◆ Descripción de la tarea:
Por favor, responde estas preguntas sobre el texto de la desheredación:
(a) ¿En qué fecha se dictó la sentencia del Tribunal Supremo que menciona?
(b) ¿Por qué causa había desheredado la testadora a sus dos nietas?
(c) ¿Qué dos juristas se citan como defensores de un sistema de libertad de testar sin restricciones?

◆ Fragmento de texto:
--

Esta limitación se ve y comprueba en la solución adoptada por el Tribunal Supremo en la reciente sentencia de 24 de mayo de 2022, que pone freno al avance hacia la libertad de disposición, vía desheredación. Pero con toda lógica y razón, pues no pueden los tribunales erigirse en legisladores a través de una interpretación extensiva que desquicie el sentido de la ley vigente.

La testadora había desheredado a dos nietas por maltrato físico. La razón que esgrimieron los herederos para la eficacia de la desheredación fue que las nietas hacía muchos años que no tenían relación con la abuela ni con su padre, hijo de esta; lo que, a su entender, equivalía a maltrato psicológico.

Consideró el Tribunal Supremo que el sistema vigente no permite configurar por vía interpretativa una nueva causa autónoma de desheredación basada exclusivamente, sin más requisitos, en la indiferencia y en la falta de relación familiar. Lo contrario, en la práctica, equivaldría a dejar en manos del testador la exigibilidad de la legítima, privando de ella a los que hubieran perdido la relación, con independencia del origen y los motivos de esta situación y de la influencia que la misma hubiera provocado en la salud física o psicológica del causante.

En efecto, los tribunales por muy buena intención y esfuerzo que realicen no pueden desviarse del sentido de una norma jurídica. Es el legislador el que debe tomar conciencia de la cuestión y dictar las normas adecuadas. Pero al jurista compete señalar la insuficiencia o inadecuación de las leyes y proponer soluciones más justas. Concretamente, en este caso, deberá denunciar que el sistema legitimario del Código civil no responde ya a las necesidades realmente sentidas por la sociedad y que su regulación es desproporcionada y, por lo tanto injusta.

La realidad social y familiar de hoy es muy distinta a la que existía cuando, a finales del siglo XIX, se publicó el Código civil. Entonces se concebía la familia como una comunidad institucional, que respondía a la realidad de un grupo cohesionado en base a una estructura jerarquizada al máximo y a relaciones continuas e intensas de ayuda y colaboración. Y pese a ello, juristas de la talla de Joaquín Costa o Giner de los Ríos, entre otros, sostuvieron con razones muy fundadas la conveniencia de un sistema de libertad de testar sin restricciones.

--

◆ Datos almacenados:
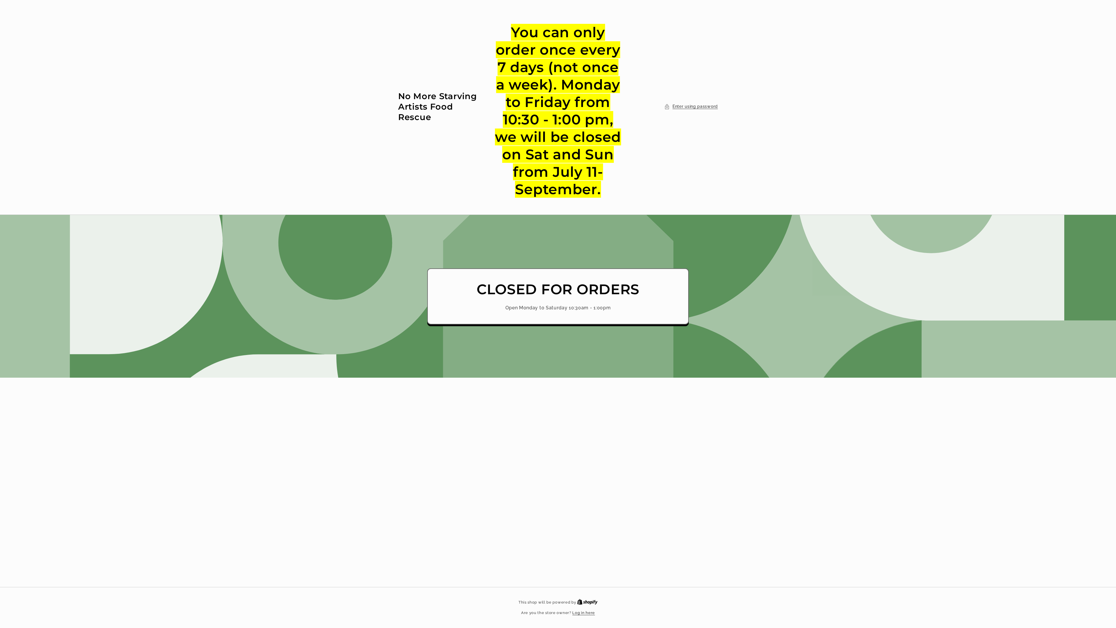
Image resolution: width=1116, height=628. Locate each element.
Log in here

--

◆ Respuesta:
(a) El 24 de mayo de 2022.
(b) Por maltrato físico.
(c) Joaquín Costa y Giner de los Ríos.